> Records for the exercise:
------------------------------

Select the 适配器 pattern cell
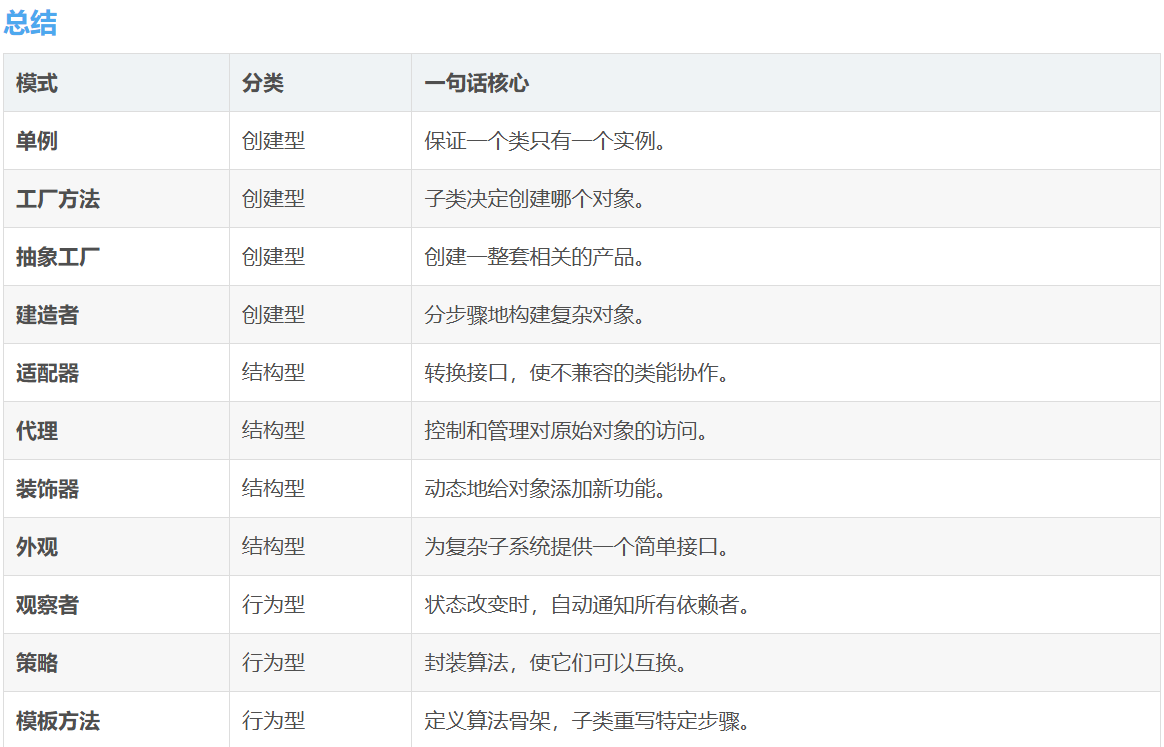This screenshot has height=747, width=1164. (47, 373)
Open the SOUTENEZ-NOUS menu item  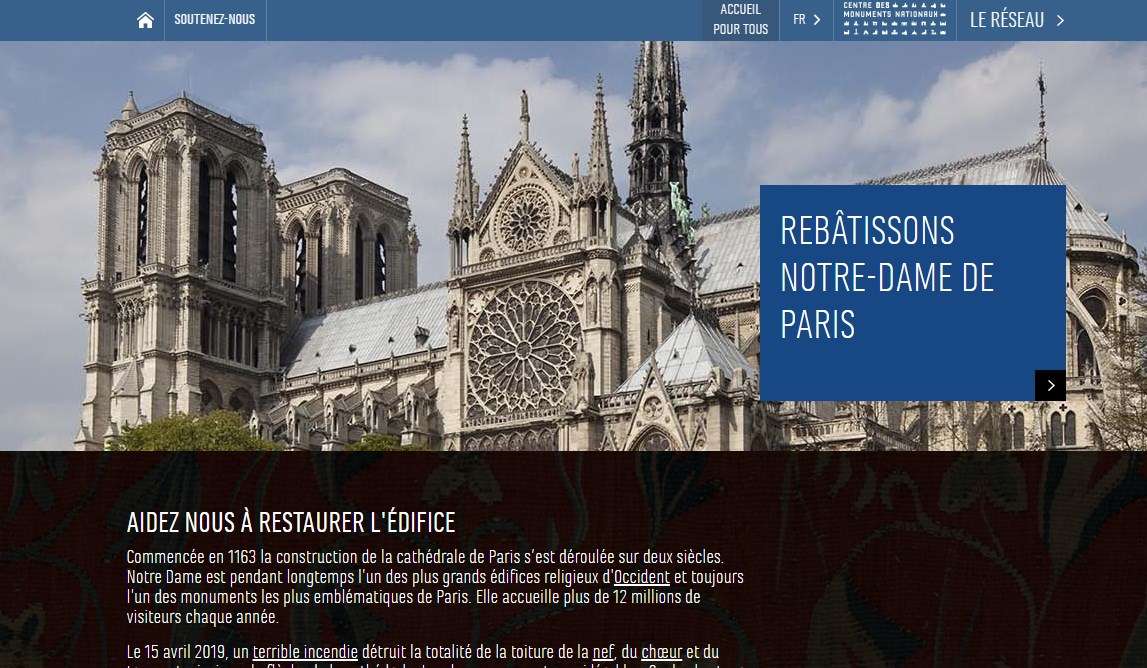pos(214,20)
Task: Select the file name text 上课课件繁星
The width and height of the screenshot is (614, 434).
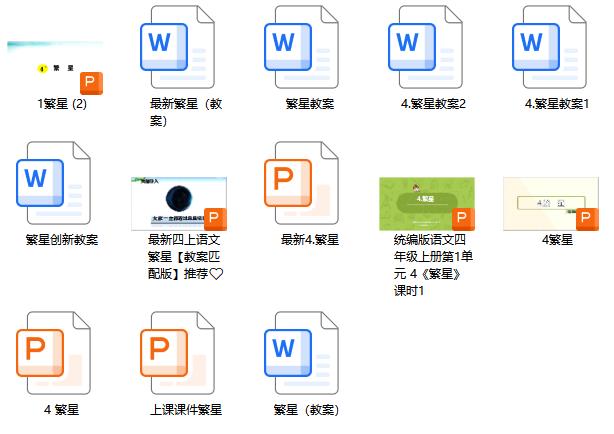Action: tap(186, 410)
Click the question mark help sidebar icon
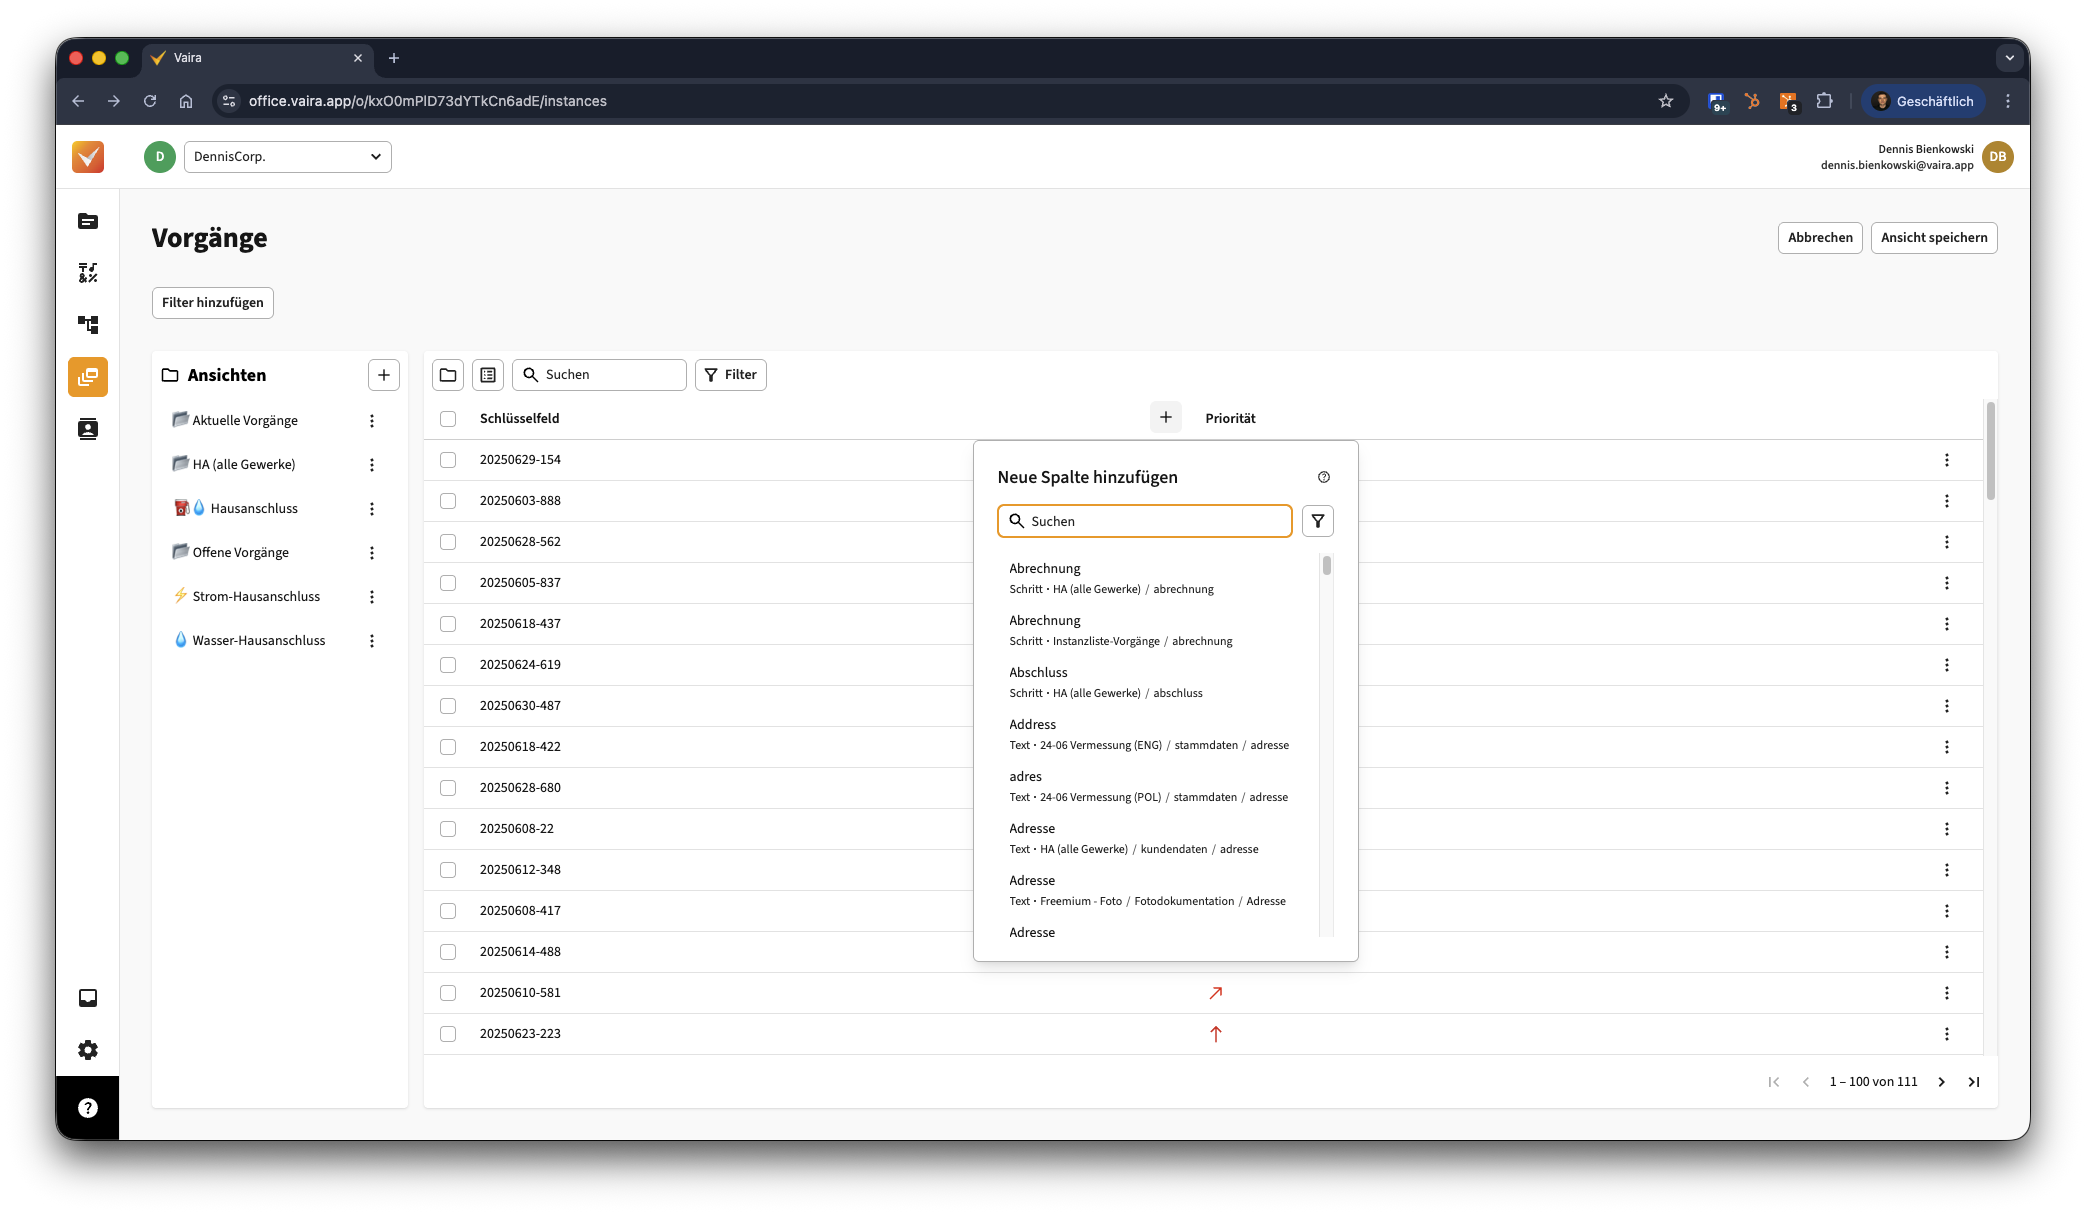This screenshot has width=2086, height=1214. 88,1108
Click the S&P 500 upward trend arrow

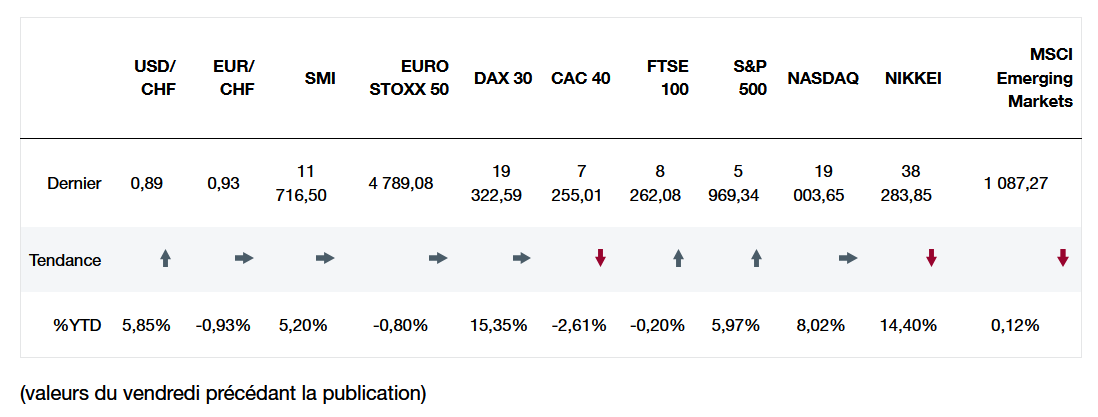756,259
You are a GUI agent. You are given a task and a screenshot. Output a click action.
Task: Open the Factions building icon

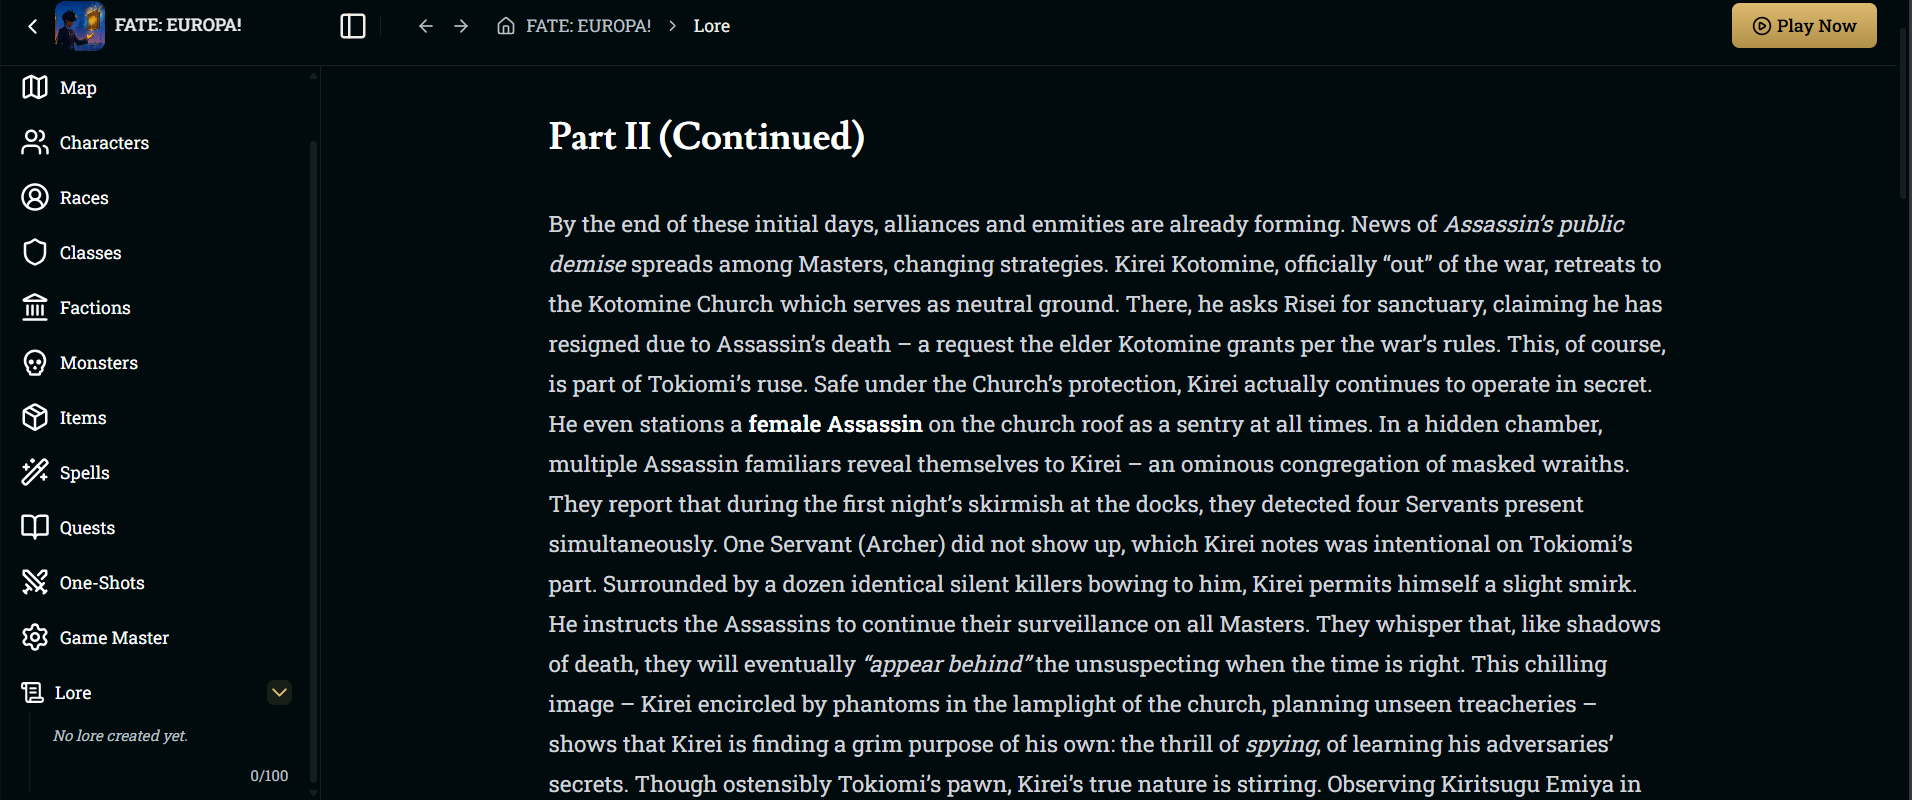click(35, 308)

------------------------------

> Request: Duplicate the data from the line with "Click the S&P 500 upward trend arrow" through the end of the data, leaving out the pictures.

> Final answer:
Click the S&P 500 upward trend arrow

756,259
You are a GUI agent. You are given a task and a screenshot. Output a click action.
Task: Open the Factions building icon

click(35, 308)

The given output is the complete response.